Locate each line in the source data that contains the word "Where", and copy those lines. The match is case-sensitive.

(Source data)
● ● ● ● ● ● ●

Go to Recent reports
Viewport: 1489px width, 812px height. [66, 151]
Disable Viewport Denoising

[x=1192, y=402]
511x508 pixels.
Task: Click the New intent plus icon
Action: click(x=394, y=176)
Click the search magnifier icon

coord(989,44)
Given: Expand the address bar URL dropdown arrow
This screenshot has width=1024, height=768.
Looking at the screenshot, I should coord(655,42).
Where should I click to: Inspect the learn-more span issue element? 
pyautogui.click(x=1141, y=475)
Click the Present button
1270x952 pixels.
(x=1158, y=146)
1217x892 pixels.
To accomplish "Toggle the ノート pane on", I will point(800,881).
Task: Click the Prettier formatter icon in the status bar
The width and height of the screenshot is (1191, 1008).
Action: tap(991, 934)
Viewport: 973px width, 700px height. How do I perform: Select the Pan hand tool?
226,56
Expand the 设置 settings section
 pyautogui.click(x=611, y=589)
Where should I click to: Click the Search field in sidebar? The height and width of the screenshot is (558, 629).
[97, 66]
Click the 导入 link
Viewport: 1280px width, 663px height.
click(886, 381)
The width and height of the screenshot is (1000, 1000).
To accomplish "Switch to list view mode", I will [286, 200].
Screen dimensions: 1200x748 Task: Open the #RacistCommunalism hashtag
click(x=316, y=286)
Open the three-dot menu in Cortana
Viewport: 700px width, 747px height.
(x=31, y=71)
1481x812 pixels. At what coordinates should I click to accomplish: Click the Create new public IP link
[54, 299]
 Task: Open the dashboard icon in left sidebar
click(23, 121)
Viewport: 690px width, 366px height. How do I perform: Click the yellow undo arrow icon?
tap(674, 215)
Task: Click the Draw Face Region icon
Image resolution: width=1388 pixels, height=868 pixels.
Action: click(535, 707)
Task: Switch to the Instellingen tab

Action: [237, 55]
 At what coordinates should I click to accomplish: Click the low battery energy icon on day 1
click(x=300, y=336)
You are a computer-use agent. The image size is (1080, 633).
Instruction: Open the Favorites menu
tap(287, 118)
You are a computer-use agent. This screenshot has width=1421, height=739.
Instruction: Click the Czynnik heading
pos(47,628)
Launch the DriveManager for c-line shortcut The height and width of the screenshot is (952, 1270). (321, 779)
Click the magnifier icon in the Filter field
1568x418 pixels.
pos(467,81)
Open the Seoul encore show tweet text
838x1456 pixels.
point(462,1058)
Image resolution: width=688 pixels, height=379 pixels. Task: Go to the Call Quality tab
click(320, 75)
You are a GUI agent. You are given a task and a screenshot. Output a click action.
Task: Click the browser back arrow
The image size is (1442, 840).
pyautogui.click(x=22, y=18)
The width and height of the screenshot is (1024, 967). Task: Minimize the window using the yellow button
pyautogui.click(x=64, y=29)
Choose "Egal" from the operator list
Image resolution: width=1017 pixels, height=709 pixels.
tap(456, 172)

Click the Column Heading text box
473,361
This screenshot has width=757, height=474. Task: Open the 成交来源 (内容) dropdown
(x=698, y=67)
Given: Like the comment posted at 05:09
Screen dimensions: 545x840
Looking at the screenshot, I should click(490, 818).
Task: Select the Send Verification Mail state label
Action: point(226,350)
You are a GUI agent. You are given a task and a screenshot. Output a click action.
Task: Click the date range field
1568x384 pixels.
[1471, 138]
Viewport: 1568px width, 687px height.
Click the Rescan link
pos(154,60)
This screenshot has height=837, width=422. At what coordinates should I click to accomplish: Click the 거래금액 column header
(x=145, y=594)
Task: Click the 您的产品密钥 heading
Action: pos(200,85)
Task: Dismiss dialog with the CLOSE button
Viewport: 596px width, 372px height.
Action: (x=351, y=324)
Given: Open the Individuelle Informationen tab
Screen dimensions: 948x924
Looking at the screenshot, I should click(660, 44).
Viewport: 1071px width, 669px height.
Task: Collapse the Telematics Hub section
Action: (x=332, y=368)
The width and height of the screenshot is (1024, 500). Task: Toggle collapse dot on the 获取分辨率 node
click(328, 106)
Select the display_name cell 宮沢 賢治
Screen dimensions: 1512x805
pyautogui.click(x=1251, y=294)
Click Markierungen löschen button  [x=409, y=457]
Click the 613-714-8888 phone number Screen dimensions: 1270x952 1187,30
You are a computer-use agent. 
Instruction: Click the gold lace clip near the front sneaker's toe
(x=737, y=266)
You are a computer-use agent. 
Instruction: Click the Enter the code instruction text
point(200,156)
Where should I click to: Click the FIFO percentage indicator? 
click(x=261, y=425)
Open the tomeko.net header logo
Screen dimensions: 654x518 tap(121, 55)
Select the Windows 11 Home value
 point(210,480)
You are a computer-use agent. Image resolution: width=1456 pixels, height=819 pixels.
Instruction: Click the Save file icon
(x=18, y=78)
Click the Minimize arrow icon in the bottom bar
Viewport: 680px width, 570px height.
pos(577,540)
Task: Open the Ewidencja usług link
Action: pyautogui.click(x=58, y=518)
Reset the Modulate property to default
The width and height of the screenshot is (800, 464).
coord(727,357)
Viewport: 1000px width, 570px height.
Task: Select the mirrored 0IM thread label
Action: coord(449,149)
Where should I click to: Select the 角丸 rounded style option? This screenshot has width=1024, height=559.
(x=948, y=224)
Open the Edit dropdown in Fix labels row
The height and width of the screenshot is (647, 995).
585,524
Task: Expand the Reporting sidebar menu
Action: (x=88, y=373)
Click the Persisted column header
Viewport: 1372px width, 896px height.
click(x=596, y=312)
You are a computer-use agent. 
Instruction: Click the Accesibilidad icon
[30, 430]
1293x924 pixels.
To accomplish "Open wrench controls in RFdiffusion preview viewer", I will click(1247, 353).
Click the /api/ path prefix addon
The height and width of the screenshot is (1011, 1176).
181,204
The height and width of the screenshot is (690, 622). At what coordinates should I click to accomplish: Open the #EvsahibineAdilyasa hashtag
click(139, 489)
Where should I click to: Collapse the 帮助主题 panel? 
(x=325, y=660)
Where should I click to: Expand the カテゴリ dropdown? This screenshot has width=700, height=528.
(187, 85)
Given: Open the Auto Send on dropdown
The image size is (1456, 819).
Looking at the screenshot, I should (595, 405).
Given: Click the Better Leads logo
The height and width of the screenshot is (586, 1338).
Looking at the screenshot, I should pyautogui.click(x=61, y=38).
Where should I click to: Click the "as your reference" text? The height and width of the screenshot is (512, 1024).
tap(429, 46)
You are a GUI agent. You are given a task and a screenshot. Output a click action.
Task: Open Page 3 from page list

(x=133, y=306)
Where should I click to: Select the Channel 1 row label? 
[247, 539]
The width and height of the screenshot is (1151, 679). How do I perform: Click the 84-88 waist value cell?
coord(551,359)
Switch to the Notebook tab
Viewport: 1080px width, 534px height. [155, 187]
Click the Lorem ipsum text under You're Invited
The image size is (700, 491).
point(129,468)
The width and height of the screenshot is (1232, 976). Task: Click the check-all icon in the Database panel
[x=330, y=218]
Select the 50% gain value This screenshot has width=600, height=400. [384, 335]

● ● ● ● ● ● ●

*FINISHED TASK*:
Where should I click to: Inspect the learn-more span issue element? 
Where should I click to: Click the Search field in sidebar? The height and width of the screenshot is (558, 629).
Where should I click to: Click the FIFO percentage indicator? 
Where should I click to: Select the 角丸 rounded style option? This screenshot has width=1024, height=559.
Where should I click to: Collapse the 帮助主题 panel? 
Where should I click to: Expand the カテゴリ dropdown? This screenshot has width=700, height=528.
Where should I click to: Click the "as your reference" text? The height and width of the screenshot is (512, 1024).
Where should I click to: Select the Channel 1 row label? 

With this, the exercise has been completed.